Petroleum & Mineral Resources Minister Ali Naimi has announced that the kingdom's new mining code will be issued by the end of the year. The code, which is expected to liberalise investment procedures in the sector, will replace legislation introduced in 1973. The mining sector is a key target for expansion in the kingdom's seventh five-year plan, contributing to the government's goal of economic diversification. The code is being prepared by the Petroleum & Mineral Resources Ministry in collaboration with the Deputy Ministry for Mineral Resources (DMMR) and the Saudi Arabian Mining Company (Maaden - MEED 11:1:02).
'We are now in the final phase of preparing the new strategy, which has been subjected to extensive studies over the past months,' said Naimi on 31 March in Riyadh. 'Just two days ago we had a meeting at the ministry headquarters in Riyadh, where the plan was reviewed with the consultancy firm hired for this purpose.

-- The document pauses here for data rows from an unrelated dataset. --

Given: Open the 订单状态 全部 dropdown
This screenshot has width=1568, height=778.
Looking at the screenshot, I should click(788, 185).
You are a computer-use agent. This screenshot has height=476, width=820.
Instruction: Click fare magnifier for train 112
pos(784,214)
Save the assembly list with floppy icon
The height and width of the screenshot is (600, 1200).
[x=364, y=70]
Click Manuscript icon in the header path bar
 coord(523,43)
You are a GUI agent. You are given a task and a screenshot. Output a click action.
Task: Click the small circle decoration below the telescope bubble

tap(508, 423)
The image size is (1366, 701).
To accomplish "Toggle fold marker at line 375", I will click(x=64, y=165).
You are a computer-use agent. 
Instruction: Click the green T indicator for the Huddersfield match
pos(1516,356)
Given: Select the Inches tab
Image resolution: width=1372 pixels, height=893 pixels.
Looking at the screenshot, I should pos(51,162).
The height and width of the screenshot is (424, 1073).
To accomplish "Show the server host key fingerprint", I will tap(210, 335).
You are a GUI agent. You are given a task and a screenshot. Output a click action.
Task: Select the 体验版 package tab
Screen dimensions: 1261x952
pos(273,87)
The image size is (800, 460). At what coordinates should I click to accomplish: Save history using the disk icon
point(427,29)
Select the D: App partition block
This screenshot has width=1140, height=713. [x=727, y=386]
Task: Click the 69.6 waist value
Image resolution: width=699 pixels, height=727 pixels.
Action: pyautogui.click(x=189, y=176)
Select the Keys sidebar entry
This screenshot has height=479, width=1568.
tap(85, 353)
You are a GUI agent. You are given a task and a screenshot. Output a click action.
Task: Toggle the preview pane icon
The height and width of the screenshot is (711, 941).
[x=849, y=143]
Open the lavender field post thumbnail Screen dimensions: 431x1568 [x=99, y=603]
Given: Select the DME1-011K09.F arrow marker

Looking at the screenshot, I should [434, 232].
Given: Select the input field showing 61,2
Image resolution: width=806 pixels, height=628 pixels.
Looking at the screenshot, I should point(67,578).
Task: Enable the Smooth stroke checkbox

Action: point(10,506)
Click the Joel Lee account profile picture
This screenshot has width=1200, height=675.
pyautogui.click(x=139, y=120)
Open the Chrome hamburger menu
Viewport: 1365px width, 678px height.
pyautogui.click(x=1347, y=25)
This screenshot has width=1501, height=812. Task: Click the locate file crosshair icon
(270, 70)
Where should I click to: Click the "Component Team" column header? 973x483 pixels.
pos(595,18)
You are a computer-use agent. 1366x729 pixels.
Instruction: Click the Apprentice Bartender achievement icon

It involves the ministry, the DMMR, Maaden and the SGS [Saudi Geological Survey]. The new mining law is in its final stages and we expect it to be formally issued before the end of the year.'
The code is eagerly awaited by investors. 'It will be a very positive step when it is implemented,' says Hatem el-Khalidi, chief executive officer of the US' Arabian Shield Development Company, which is looking at a zinc and copper project at Al-Masane in western Saudi Arabia. 'I think it will speed up the process of applying for a mining licence, allow a swifter transfer of leases and look at opening up gold mining to foreign firms too.' But El-Khalidi says that mining will continue to be a challenge for investors until the price of metals rises.
The kingdom has large commercial quantities of zinc, copper, bauxite and phosphates, as well as gold and silver. Maaden was formed in 1997 through the transformation of the former government General Petroleum & Minerals Organisation (Petromin) in an attempt to encourage private sector participation in mining. It will be privatised over the medium term. Maaden is now looking at a major phosphate project in northern Saudi Arabia with Saudi Oger, which will require the construction of a rail link to transfer the mineral to Jubail for processing (MEED 29:3:02, Transport).